Wednesday, March 10, 2021

IT STINKS

Public Enemy #1.
 I don't know what's stupider: a New York Times columnist who decides a cartoon
skunk is worthy of our attention... or people on the left who take him seriously... or  people on the right who use the columnist's musings as further proof that our God-given rights to enjoy horny members of the
Mephitidae family is being taken away.

The columnist, Charles M. Blow, actually wrote "Pepe LePew added to the rape culture" with a straight face. I guess he hadn't gotten any clicks, likes, thumbs-ups, or what the kids call attention lately and had to write something that would get everybody from the yentas on The View to the daughter of Pepe LePew's creator to chime in. (Oh, and Fox News, of course, the home of anger mismanagement.)
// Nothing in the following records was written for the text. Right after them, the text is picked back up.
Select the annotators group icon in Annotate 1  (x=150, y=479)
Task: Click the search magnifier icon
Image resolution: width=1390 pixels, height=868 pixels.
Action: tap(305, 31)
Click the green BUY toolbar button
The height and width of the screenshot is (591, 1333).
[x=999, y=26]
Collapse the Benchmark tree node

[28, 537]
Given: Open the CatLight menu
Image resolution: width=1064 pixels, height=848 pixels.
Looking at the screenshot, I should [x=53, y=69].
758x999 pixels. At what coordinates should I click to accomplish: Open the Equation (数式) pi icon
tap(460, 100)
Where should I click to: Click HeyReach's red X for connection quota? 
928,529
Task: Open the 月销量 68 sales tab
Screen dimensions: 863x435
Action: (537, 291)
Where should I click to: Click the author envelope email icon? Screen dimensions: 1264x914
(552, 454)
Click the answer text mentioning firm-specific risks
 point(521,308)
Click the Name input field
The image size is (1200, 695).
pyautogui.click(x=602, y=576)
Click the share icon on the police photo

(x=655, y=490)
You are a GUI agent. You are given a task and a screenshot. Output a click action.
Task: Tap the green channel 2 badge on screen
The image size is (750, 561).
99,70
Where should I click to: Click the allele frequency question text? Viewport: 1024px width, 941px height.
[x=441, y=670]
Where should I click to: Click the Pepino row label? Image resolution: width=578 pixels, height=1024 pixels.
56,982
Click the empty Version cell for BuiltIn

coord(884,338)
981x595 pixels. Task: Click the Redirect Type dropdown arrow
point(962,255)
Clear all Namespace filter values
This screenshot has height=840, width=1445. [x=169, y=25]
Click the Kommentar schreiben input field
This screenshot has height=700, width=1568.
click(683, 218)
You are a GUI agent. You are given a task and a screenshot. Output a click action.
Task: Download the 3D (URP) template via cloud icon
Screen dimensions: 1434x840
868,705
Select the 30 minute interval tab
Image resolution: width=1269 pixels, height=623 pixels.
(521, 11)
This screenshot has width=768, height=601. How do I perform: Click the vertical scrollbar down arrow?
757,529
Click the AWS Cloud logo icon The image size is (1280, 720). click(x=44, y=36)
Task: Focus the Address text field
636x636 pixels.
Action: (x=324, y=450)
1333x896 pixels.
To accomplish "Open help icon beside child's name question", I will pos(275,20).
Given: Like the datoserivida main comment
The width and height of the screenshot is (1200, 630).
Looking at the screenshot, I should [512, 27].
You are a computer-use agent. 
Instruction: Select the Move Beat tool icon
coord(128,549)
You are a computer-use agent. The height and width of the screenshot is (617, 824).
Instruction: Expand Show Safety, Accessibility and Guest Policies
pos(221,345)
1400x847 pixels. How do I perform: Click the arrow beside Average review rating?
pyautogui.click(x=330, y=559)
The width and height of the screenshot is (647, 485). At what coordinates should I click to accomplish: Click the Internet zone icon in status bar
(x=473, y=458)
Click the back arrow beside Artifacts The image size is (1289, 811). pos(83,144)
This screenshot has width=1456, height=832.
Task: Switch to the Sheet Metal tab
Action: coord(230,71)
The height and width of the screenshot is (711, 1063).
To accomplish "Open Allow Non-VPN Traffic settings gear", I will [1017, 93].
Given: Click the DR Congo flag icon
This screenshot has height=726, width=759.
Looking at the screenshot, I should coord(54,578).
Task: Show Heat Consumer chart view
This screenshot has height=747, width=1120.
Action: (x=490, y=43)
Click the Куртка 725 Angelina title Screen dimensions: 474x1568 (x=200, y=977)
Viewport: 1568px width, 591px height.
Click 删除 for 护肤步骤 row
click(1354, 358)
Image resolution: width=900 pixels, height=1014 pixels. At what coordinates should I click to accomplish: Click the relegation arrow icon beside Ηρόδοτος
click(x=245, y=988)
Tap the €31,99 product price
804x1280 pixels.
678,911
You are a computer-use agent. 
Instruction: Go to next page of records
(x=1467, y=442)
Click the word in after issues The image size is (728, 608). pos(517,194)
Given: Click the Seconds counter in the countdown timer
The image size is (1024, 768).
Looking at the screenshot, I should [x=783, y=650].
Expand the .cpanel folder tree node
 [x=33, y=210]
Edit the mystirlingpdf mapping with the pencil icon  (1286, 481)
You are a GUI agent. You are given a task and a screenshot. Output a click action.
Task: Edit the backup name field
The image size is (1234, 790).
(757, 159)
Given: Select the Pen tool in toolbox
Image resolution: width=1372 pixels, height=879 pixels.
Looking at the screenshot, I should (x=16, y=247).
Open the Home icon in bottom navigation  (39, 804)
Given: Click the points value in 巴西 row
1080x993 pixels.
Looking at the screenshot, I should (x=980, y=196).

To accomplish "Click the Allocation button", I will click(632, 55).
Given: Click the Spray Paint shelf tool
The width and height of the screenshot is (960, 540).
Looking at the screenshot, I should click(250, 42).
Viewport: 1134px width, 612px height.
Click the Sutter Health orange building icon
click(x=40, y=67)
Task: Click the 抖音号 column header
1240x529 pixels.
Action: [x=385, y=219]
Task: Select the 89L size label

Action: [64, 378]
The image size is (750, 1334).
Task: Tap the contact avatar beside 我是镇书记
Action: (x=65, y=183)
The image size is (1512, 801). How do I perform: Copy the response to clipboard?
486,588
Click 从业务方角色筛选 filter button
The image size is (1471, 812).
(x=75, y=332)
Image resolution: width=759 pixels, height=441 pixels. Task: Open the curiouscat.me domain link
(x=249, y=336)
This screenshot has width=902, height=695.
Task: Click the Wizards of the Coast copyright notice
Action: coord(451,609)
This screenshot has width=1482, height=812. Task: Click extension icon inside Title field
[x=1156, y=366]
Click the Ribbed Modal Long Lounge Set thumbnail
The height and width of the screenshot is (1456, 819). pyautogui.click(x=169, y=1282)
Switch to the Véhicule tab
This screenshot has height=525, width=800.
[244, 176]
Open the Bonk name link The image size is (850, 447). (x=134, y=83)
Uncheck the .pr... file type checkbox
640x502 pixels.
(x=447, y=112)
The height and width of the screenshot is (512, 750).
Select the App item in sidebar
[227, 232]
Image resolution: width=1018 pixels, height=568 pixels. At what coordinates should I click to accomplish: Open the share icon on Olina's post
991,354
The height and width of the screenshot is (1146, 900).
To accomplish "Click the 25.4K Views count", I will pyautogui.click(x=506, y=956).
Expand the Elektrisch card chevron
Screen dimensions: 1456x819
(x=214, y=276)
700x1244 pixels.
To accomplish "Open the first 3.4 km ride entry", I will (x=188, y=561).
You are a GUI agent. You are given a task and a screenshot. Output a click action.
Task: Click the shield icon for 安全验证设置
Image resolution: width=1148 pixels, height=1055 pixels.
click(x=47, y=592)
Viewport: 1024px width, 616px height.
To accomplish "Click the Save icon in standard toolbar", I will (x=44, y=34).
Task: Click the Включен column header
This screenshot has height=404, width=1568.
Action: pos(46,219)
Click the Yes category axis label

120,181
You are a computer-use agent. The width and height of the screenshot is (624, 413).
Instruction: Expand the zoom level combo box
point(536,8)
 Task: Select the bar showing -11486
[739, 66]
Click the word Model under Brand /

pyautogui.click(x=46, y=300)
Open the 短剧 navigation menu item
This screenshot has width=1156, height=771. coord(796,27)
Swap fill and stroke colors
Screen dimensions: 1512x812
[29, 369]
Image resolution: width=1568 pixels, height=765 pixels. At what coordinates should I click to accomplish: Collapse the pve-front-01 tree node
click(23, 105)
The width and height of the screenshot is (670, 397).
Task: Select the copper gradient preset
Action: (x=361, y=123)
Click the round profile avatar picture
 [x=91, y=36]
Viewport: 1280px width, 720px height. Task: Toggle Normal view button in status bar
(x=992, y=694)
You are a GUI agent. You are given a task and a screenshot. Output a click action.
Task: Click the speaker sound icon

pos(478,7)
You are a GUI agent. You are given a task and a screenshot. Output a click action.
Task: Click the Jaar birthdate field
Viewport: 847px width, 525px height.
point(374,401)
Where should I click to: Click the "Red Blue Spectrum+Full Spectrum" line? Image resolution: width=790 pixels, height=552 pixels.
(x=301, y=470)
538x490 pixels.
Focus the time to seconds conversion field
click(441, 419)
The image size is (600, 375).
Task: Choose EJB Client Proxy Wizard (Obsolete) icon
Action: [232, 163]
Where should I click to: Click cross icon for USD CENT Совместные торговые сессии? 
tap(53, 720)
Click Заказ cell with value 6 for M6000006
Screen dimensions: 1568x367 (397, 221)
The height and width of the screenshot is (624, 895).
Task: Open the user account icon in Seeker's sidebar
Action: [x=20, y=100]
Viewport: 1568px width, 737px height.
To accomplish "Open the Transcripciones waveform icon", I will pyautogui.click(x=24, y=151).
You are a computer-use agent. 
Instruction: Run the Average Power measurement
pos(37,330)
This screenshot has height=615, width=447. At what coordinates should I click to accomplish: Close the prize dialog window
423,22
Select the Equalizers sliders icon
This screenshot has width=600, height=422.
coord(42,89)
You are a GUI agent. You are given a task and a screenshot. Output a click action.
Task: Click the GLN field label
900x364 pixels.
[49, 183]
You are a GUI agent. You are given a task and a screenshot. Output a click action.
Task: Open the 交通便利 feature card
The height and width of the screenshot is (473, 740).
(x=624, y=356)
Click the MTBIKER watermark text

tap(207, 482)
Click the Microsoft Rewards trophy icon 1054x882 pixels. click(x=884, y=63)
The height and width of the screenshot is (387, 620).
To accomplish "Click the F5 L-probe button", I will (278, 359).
Good Lord! How many people would even name Pepe LePew as one of their top 20 favorite cartoon characters? In the pantheon of Warner Brothers characters alone, Pepe LePew was strictly B-list compared to Bugs Bunny, Daffy Duck, Porky Pig and Elmer Fudd. Even Foghorn Leghorn was funnier.

I ask you: does this cat look frightened?
In case you never saw any Pepe LePew cartoons, here's what they were all, and I mean all, like: Female black cat accidentally gets a white stripe painted on its back. Pepe LePew, mistaking her for a skunk, begins a merry chercez le chat  for eight minutes before the paint is washed off.

That's it. And yet somehow the Warners animators managed to wring eighteen cartoons out of this shaky throughline. The only variant was how the cat got the stripe on her. Did a paint can spill on her? Did she accidentally walk under an upside down white brush? Even the Road Runner/Wile E. Coyote cartoons promised more surprises, if only because of the endless supply of  destructive Acme products available.

Neither Sigird Guire nor Heddy Lamarr
seem to be offended by this Pepe.

Charles Blow and his fellow congregants of Our Lady of the Perpetually Offended don't even realize that Pepe LePew is merely a hyped-up parody of Charles Boyer's character Pepe LeMoko in the 1938 movie Algiers. That's the movie where Boyer didn't say, "Come wiz me to ze Cashbah, where we will make beautiful music togezzer", even if every two-bit impressionist (including Pepe LePew) thought he did. 

Warner Brothers, like every other risk-averse business today, is taking no chances. Pepe LePew has been dropped from the non-awaited sequel Space Jam: A New Legacy. Only the most dedicated Mephitis mephitis scientists will miss him.

So thanks Charles M. Blow for stirring up yet another culture wars non-controversy. You've given the Republicans the opportunity to deflect people's attention from their negative votes against the extremely popular COVID relief bill... their attempts to restrict voting rights... and their new law to make almost all abortion illegal in Arkansas

As I re-read the first paragraph, I think I've decided who really is stupider.